‘Harvard was a great place to be Catholic – I felt like a rebel’: an interview with Aurora Griffin

The Holy Hour at St Paul’s church, Harvard, on the day when a Black Mass was scheduled on campus in 2014 (CNS)

Aurora Griffin is no stranger to the pages of the Catholic Herald, having written here about her book, How I Stayed Catholic at Harvard (Ignatius Press), and here about her successful efforts to stop a Black Mass taking place at Harvard.

Having now read her book with its many thoughtful and practical suggestions for how young Catholics leaving school can grow in their Faith at university rather than abandon it, I have now caught up with its young yet very articulate author to learn more about her experiences. Did she make a decision to take her faith seriously before going to Harvard, or as a result to the culture she found there?

Aurora tells me that she made the decision at high school: “I was raised Catholic but experienced a period of doubt, so I embarked on a pursuit of Truth. Unsurprisingly, it led me right back to where I started, into the arms of Mother Church. So by the time I got to university I was sure my faith was important to me. I structured my social life, academics and extracurricular activities around pursuing my faith more deeply. Fortunately Harvard was a great place to be Catholic.”

I had assumed that Harvard is a very secular environment, so this last remark surprised me. Aurora explains that “it was not a Catholic place, but part of the joy for me was feeling like a bit of a rebel. If Harvard has an ideology as an institution, it is secular.” She adds that “As a Catholic, I experienced very little pushback, except when I was defending the Church’s stance on abortion. When I wrote pro-life articles, for example, I neither expected nor received much support.”

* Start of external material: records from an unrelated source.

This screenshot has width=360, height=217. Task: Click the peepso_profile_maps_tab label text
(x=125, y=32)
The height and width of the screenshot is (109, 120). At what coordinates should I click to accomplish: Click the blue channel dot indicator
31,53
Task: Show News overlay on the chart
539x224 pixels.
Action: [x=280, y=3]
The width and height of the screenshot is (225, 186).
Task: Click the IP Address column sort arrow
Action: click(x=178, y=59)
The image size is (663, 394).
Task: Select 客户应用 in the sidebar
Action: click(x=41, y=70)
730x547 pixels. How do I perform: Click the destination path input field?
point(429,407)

Analysing the student population at Harvard, Aurora says that those hostile to the faith “are not really available to form meaningful friendships. Those who are indifferent might be. There are many, though, who are genuinely interested in the Faith, even if they don’t accept its premises or conclusions. These people make great friends, not because of some remote possibility of converting them but because they often think about the same kinds of things that matter to religious people: Life, death, happiness, truth etc.”

Reflecting further, she tells me that in order to form a close friendship with a non-believer, “two things are required: genuine and mutual goodwill, and respect for the other’s intellect. My atheist friends are people who believe I want good things, and that, were they to accept my premises, they would also accept my conclusions.”

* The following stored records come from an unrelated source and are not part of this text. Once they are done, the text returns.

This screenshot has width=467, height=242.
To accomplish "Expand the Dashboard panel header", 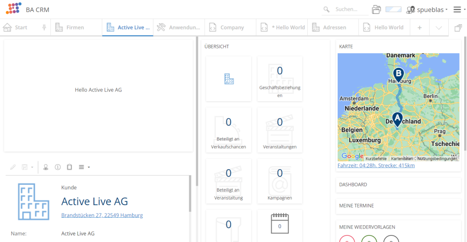I will (x=398, y=185).
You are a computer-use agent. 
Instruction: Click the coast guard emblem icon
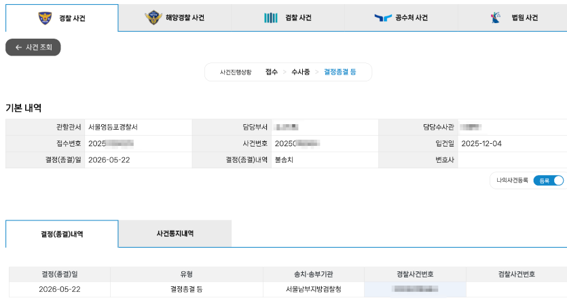153,18
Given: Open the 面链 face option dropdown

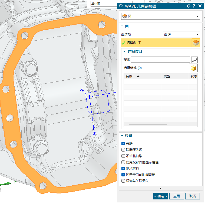Looking at the screenshot, I should click(181, 35).
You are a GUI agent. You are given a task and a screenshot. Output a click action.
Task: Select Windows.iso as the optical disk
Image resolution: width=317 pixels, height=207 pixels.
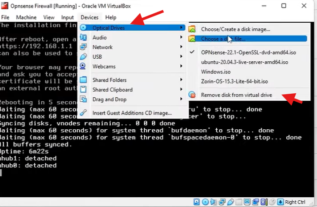[215, 72]
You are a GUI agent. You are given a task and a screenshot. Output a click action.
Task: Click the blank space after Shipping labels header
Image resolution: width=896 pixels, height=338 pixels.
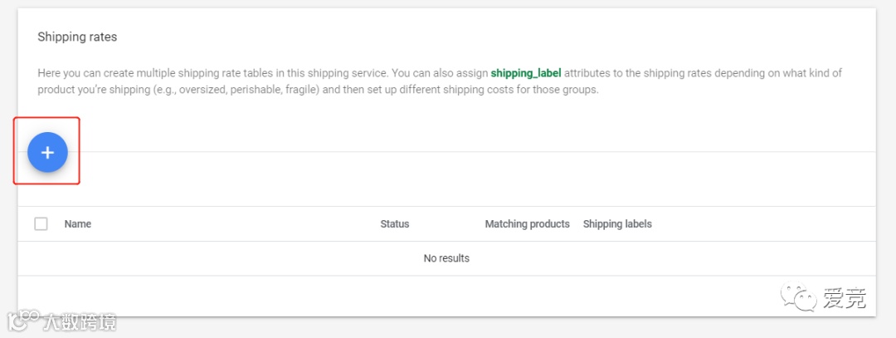(x=763, y=223)
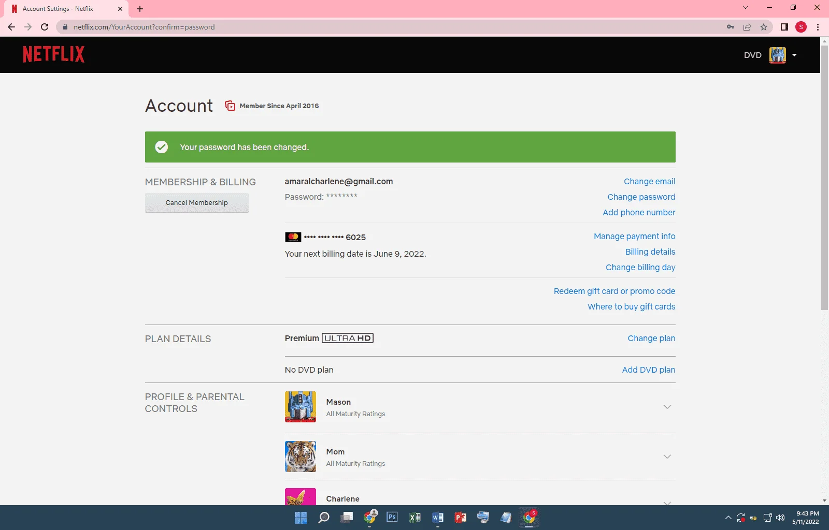
Task: Bookmark this page with the star icon
Action: click(764, 27)
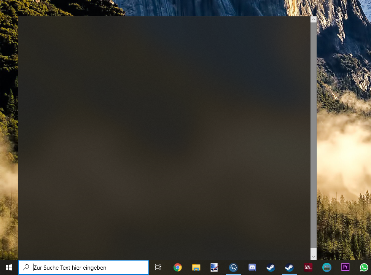This screenshot has height=275, width=371.
Task: Launch Google Chrome
Action: [x=178, y=267]
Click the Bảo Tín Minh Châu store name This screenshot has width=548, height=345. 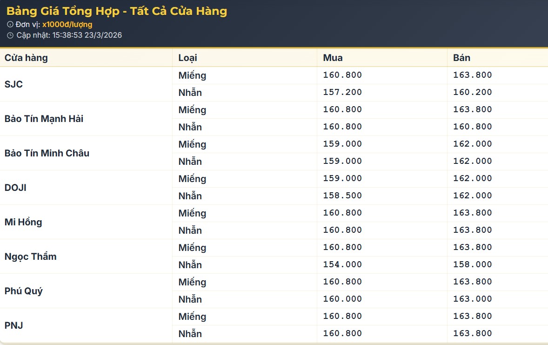click(47, 153)
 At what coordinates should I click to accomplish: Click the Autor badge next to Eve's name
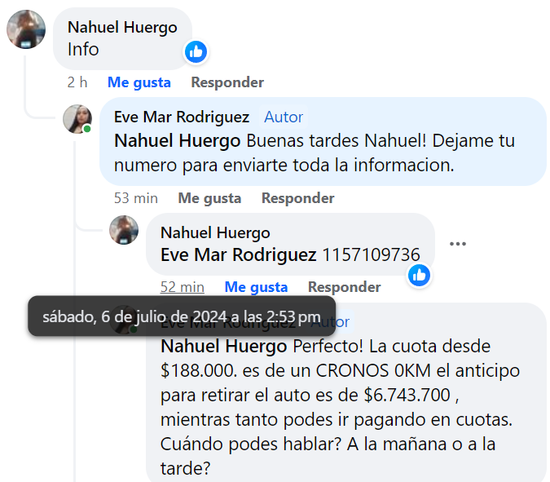click(x=284, y=117)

Referring to her book, Aurora points out that in it she encourages people “to make friends with people who are not like them i.e. not religious, because those friendships can be some of the most beautiful and fruitful of all.”

After graduating from Harvard, Aurora studied theology at Oxford as a Rhodes Scholar. How does Oxford compare with her alma mater? She thinks there are a lot more resources for Catholics at Oxford, explaining that “while the Harvard Catholic community is concentrated around St Paul’s parish, there are many communities with different religious charisms in Oxford. Though the university may be secular as a whole, and the English culture is decidedly more secular, the Catholic communities at Oxford, such as the Benedictines, Dominicans, Jesuits and Oratorians, have roots that historically grew alongside and within the university.”

She adds, “It is said that Aquinas himself walked the halls of Blackfriars. One gets the sense that being Catholic at Oxford is a well-trodden path. JRR Tolkien, John Henry Newman and many others have come before and hopefully a good many will come after.”

A final question: I am curious about a remark in her book in which she comments that the Traditional Latin Mass led her to a deeper appreciation for the structure and prayers of the New Mass. Aurora explains that in that chapter she points out that “the Traditional Mass can be very disorientating for someone unfamiliar with it. If you can push past that, you uncover something of great beauty: the Mass of the Ages.”

She concludes by telling me that in her home town in California, “the liturgy is very casual. Communion feels like a family meal and that highlights the parallels between the Sacrament and the Last Supper. However, the Traditional Mass highlights the connection between the Cross and the Eucharist. When I go up to receive Jesus there, I feel I am marching up to Calvary, laying myself down to die and taking the risen Christ with me back to the pew. Once I began to see the Eucharist this way in the Traditional Mass I was able to see it more clearly in the Novus Ordo. Both the supper imagery and the Cross are present, but the latter speaks to me in a more powerful way, so that even when I cannot attend the Old Mass it informs how I experience the New.”